IV
The sun went down, and it was time for Mr. Roscoe to make his get-away. But first he had dinner; and when he was through with his ice-cream and coffee, he pushed his plate away, and took his napkin out of his neck, and leaned back in his chair with a sigh of content; and while he was unrolling his cigar from its gold foil, he fixed his shrewd eyes upon Bunny across the table, and said, “Jim Junior, I’ll tell you what’s the matter with you.”
“All right,” said Jim Junior, receptively.
“You’re a nice kid, but you’re too god-damn serious.
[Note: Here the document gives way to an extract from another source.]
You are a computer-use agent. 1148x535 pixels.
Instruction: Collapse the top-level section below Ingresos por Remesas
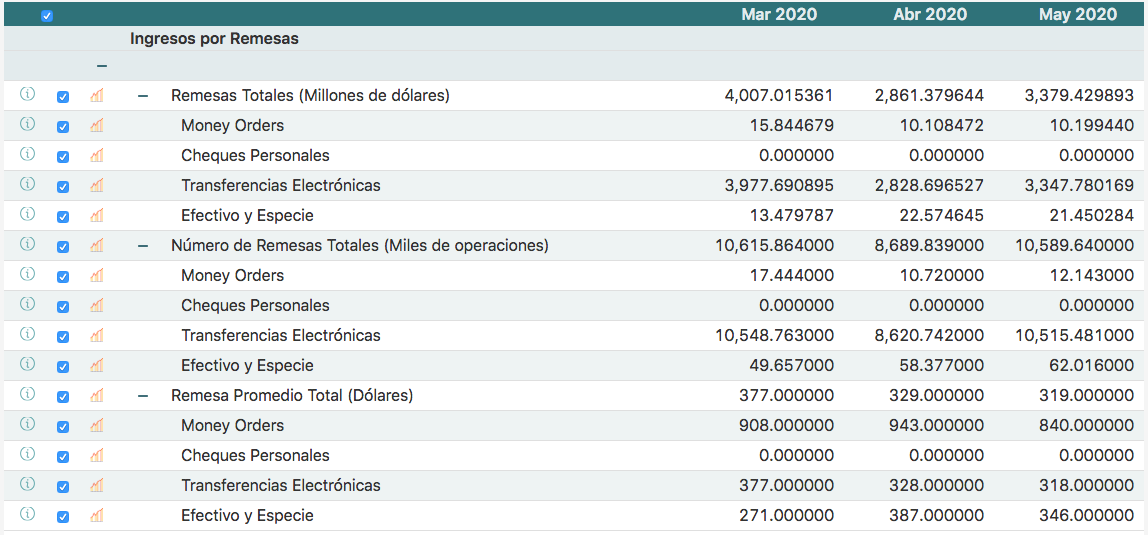pos(102,66)
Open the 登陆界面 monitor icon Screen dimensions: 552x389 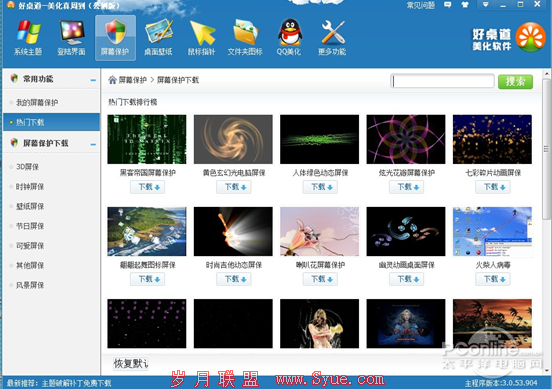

You take life too hard—you and your old man both. You got to get a little fun as you go along, and I know what you need. You got a girl, kid?”
“Not right now,” said Bunny, blushing a trifle.
“I thought so. You need one, to take you out and cheer you up. Mind you, I don’t mean one of these jazz-babies—get a girl that’s got some sense, like my Annabelle. You know Annabelle Ames?”
“I’ve never met her. I’ve seen her, of course.”
“Did you see her in ‘Madame Tee-Zee’? By Jees, that’s what I call a picture—only one I ever made any money out of, by the way! Well, that girl takes care of me like a mother—if she’d been up here, I wouldn’t ’a drunk all that beer, you bet! You come up to my place some time, and Annabelle’ll find you a girl—lots of ’em up there, with the ginger in ’em, too, and she’s a regular little match-maker—never so happy as when she’s pairing ’em off, two little love-birds in a cage. Why don’t you drive back with me now?”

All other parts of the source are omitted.